# Passage provided
Thanks for coming in chief so let's start with a little background about you. You're the fire chief, service director and emergency manager for the village of Jackson. How long have you been with the village?

Chief Aaron Swaney 1:51

almost seven years now.

Fuzz Martin 1:52

Where are you with this village first or where did you start off?

Chief Aaron Swaney 1:55

No, I actually started out about 29 years ago really in the US military. So okay, started as a firefighter and worked my way through went to civilian life and I was in Oshkosh for a couple of years Chippewa fire district by Eau Claire and and then it was up in Rhinelander for approximately 15 years before I came here.

Fuzz Martin 2:15

Wow. Okay, so now you've been here seven years. What do you like most about working for the village of Jackson.

Chief Aaron Swaney 2:20

It's a great community and you know, all the all the people are friendly. And I think everyone wants the same thing. And it's just a great place to raise your kids and good schools and

Fuzz Martin 2:32

is the village of Jackson Fire Department all volunteer and the EMT services.

Chief Aaron Swaney 2:36

What we are is a combination Fire Department. So we have full time part time and paid on call. You can start out as as a volunteer and then work your way up through the ranks.

Fuzz Martin 2:47

I imagine your roles pretty involved. So what kind of things are you responsible for you have three different titles listed.

Chief Aaron Swaney 2:55

A little bit of everything, but you know, I'm in charge of the budgeting payroll, making sure that our EMS services are running right, making sure that reports are done correctly. And the list can just go on but um, incident commander and no fire just oversee everything that happens in the operation of a fire department.

Fuzz Martin 3:17

What made you decide to get into public safety? Were you were you a firefighter in the military? Was that? How that works? That's correct. Yeah. Okay. So did you choose that or did the military choose that for you?

Chief Aaron Swaney 3:28

Well, it's a little bit of both. I just remember as a kid my, my grandparents had a fire big dairy farm and it burnt down but I just remember my grandpa running in and he was bringing his cattle out over his shoulders and I just thought that was the coolest thing. And then my grandma always said you got to become my EMT so that you can take care of me when I get older. So I mean, it was in the background but one in the military and that was one of my choices. And so I looked into that firefighting EMS as well as search and rescue. And here

Fuzz Martin 4:03

we are today. Here we are. What do you enjoy the most about being the fire chief?

Chief Aaron Swaney 4:09

Well, it just developing from the ground up trying to trying to build a program and and make things better for everyone not just the fire department but the community as well. Anytime you can help somebody that's really what it's about and we pride ourselves on it. I think we have you know 47 People in the fire department and they're all thinking about the same thing wanting to help somebody

Fuzz Martin 4:32

so I suppose as becoming a fire chief, and you know, you go from you know, being the the firefighter and EMT and and I know you're still doing you still go out and your incident commander and I'm sure you get heavily involved but now there's a lot of people management now right?

# Dataset records

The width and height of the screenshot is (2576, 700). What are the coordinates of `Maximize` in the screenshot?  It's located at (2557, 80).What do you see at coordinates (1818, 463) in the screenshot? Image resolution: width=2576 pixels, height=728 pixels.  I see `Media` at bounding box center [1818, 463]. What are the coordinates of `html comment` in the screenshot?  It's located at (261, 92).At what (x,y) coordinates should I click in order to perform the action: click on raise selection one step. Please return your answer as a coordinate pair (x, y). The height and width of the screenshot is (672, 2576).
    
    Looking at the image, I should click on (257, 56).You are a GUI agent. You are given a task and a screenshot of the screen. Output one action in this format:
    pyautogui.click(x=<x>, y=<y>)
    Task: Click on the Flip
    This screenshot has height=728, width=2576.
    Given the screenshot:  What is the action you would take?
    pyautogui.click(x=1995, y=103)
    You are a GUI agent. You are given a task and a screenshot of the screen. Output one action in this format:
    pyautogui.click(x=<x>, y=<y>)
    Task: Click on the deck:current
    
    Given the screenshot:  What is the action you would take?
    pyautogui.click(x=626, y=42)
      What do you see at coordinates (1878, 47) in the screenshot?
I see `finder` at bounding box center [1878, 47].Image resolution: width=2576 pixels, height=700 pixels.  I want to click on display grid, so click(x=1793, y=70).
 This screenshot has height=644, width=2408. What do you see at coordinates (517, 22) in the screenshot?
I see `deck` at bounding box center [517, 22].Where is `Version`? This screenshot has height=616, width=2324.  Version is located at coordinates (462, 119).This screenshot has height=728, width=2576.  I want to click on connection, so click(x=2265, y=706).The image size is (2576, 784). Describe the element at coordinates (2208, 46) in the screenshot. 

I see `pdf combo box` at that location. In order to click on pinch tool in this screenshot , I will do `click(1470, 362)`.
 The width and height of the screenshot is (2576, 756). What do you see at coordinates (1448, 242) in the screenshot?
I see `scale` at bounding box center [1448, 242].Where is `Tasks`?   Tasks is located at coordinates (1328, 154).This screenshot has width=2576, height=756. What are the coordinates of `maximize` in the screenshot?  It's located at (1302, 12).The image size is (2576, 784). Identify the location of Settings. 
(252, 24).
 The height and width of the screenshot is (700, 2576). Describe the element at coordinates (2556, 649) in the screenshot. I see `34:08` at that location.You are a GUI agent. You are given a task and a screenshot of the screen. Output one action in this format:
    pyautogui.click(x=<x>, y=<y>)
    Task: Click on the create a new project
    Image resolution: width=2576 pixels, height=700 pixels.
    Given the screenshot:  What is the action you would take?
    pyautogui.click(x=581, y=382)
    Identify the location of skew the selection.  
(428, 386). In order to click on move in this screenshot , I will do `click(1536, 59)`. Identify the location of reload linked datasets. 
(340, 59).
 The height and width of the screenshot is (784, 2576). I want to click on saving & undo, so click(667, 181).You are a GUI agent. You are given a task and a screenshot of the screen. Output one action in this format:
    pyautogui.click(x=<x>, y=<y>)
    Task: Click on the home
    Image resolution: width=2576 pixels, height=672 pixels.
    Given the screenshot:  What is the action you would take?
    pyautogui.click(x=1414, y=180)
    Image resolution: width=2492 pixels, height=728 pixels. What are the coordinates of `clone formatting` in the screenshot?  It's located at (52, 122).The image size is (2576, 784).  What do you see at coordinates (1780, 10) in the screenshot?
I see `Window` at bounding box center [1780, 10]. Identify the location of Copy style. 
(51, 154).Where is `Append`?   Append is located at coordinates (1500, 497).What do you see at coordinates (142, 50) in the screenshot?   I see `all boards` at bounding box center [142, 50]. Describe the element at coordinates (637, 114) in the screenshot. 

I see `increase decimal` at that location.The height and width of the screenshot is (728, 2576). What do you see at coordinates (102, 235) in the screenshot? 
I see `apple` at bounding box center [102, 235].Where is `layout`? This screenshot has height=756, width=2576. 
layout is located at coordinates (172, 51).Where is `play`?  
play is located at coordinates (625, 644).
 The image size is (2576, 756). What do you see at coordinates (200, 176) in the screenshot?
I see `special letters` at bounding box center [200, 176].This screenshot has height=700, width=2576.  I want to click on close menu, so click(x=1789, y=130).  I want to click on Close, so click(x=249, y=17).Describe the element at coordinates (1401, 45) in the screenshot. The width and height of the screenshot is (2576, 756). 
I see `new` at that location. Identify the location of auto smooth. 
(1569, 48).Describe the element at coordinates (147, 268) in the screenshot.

# Exercise set
A) Write out the part of the interview between "Fuzz Martin 4:03" and "management now right?", inclusive.
B) In the interview, how long does the chief say he worked in Rhinelander before coming to Jackson?
The records were drawn from a separate source.

# Final answers
A)
Fuzz Martin 4:03

we are today. Here we are. What do you enjoy the most about being the fire chief?

Chief Aaron Swaney 4:09

Well, it just developing from the ground up trying to trying to build a program and and make things better for everyone not just the fire department but the community as well. Anytime you can help somebody that's really what it's about and we pride ourselves on it. I think we have you know 47 People in the fire department and they're all thinking about the same thing wanting to help somebody

Fuzz Martin 4:32

so I suppose as becoming a fire chief, and you know, you go from you know, being the the firefighter and EMT and and I know you're still doing you still go out and your incident commander and I'm sure you get heavily involved but now there's a lot of people management now right?

B) Approximately 15 years.